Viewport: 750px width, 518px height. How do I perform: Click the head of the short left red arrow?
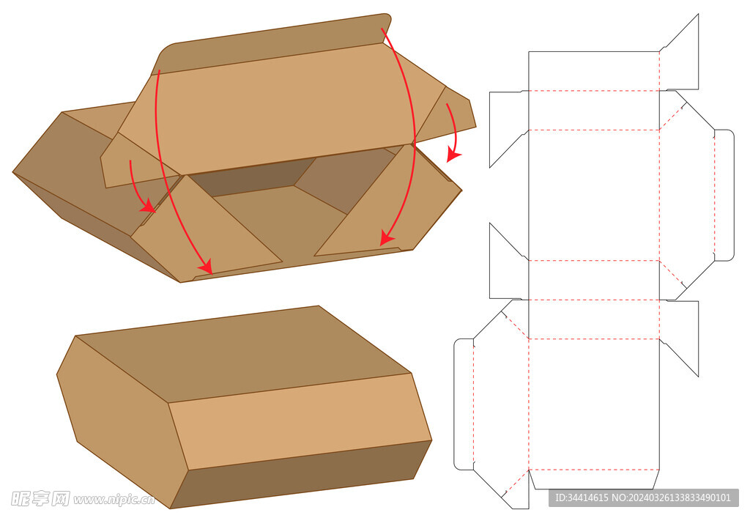click(x=149, y=207)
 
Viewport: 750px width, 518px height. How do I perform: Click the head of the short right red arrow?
click(x=453, y=156)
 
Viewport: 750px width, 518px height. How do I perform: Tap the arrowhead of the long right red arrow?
click(x=386, y=237)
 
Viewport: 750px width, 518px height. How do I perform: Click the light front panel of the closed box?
click(x=300, y=421)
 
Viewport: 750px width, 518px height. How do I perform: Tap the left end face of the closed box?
click(x=122, y=421)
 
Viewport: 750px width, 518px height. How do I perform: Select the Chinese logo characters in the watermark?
click(x=40, y=498)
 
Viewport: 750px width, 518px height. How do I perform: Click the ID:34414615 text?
click(x=582, y=498)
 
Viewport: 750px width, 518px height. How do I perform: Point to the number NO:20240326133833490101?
click(x=672, y=498)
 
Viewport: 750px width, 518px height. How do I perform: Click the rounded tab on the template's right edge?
click(x=724, y=195)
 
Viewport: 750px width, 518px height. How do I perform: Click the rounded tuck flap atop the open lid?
click(x=271, y=44)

• • •

Goal> Rewrite the whole listing above with every "red arrow" swapped for "blue arrow" and nothing else altered. Omit the picture from your version.

Solution to the exercise>
Viewport: 750px width, 518px height. How do I perform: Click the head of the short left blue arrow?
click(x=149, y=207)
 
Viewport: 750px width, 518px height. How do I perform: Click the head of the short right blue arrow?
click(x=453, y=156)
 
Viewport: 750px width, 518px height. How do I perform: Tap the arrowhead of the long right blue arrow?
click(x=386, y=237)
 
Viewport: 750px width, 518px height. How do I perform: Click the light front panel of the closed box?
click(x=300, y=421)
 
Viewport: 750px width, 518px height. How do I perform: Tap the left end face of the closed box?
click(x=122, y=421)
 
Viewport: 750px width, 518px height. How do I perform: Select the Chinese logo characters in the watermark?
click(x=40, y=498)
 
Viewport: 750px width, 518px height. How do I perform: Click the ID:34414615 text?
click(x=582, y=498)
 
Viewport: 750px width, 518px height. How do I perform: Point to the number NO:20240326133833490101?
click(x=672, y=498)
 
Viewport: 750px width, 518px height. How do I perform: Click the rounded tab on the template's right edge?
click(x=724, y=195)
 
Viewport: 750px width, 518px height. How do I perform: Click the rounded tuck flap atop the open lid?
click(x=271, y=44)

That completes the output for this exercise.